Although polygamy was once accepted, the Church of Jesus Christ of Latter-day Saints banned the practice in 1890.
The issue arose recently on the presidential campaign trail with the Associated Press reporting over the weekend that Republican presidential candidate Mitt Romney had a great-grandfather who had five wives and a great-great-grandfather with 12 wives.
Mr. Romney, a Mormon, says he is opposed to polygamy. He has been married for 37 years to his high school sweetheart. But prejudice against Mormons might hurt Romney's chances in a run for the White House, some analysts say.
The Holm case arrived at the Supreme Court after the Utah resident was convicted of violating the state's bigamy law and of having unlawful sexual contact with a minor. Holm was charged after his third wife – then age 16 – moved into his house with his two other wives and children following an unlicensed religious marriage ceremony.

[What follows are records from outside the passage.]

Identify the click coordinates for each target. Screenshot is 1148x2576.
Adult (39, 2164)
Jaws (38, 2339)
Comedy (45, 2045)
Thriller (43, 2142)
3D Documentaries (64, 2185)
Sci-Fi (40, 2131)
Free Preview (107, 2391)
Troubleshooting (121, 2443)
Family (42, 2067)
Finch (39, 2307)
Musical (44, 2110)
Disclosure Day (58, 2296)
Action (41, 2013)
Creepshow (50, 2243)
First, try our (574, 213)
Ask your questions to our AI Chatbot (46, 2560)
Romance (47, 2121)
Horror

The third wife was the younger sister of Holm's first wife.
Holm believes his religious faith requires that he have more than one wife. He and his wives are members of the Fundamentalist Church of Jesus Christ of Latter-day Saints, a spinoff sect with no connection to the Mormon Church.
At issue in his case was whether state prosecutors violated his constitutional right to practice his religion and maintain an intimate family relationship without intrusive government interference.
In Lawrence v. Texas, the high court declared that a state sodomy law treated gay Texans as second-class citizens. Holm's lawyers told the high court that Utah's polygamy statute does the same for certain religious fundamentalists.
In urging the high court not to take the case, Assistant Attorney General Laura Dupaix said the protections established in Lawrence v. Texas only apply to relationships between consenting adults.
"This case does not involve consenting adults," she wrote. "It involves an arranged polygamous and sexual relationship between a 32-year-old adult and his 16-year-old sister-in-law, who conceived two of his children before her 18th birthday."
In contrast, Mr. Parker said Utah's bigamy law applies a double standard that targets and punishes religious fundamentalists but allows others to engage in the same conduct and escape criminal punishment.
"Widespread popular departure from traditional marriage practices has made the anti-polygamy laws, like laws against cohabitation, adultery, and fornication, anachronistic," Parker wrote. "These laws are not enforced against those practicing contemporary lifestyles, but are asserted as weapons, as in this case, against those living a traditional, family-grounded, religious-based life."
He added, "In gross absurdity..., one can behave in the same way in two circumstances but in one (polygamy) the action is illegal, and in the other (promiscuity) the action is ignored by the law. One can do legally the same act with immoral or amoral intent and have it be legal. Yet the same act with religious intent is deemed illegal."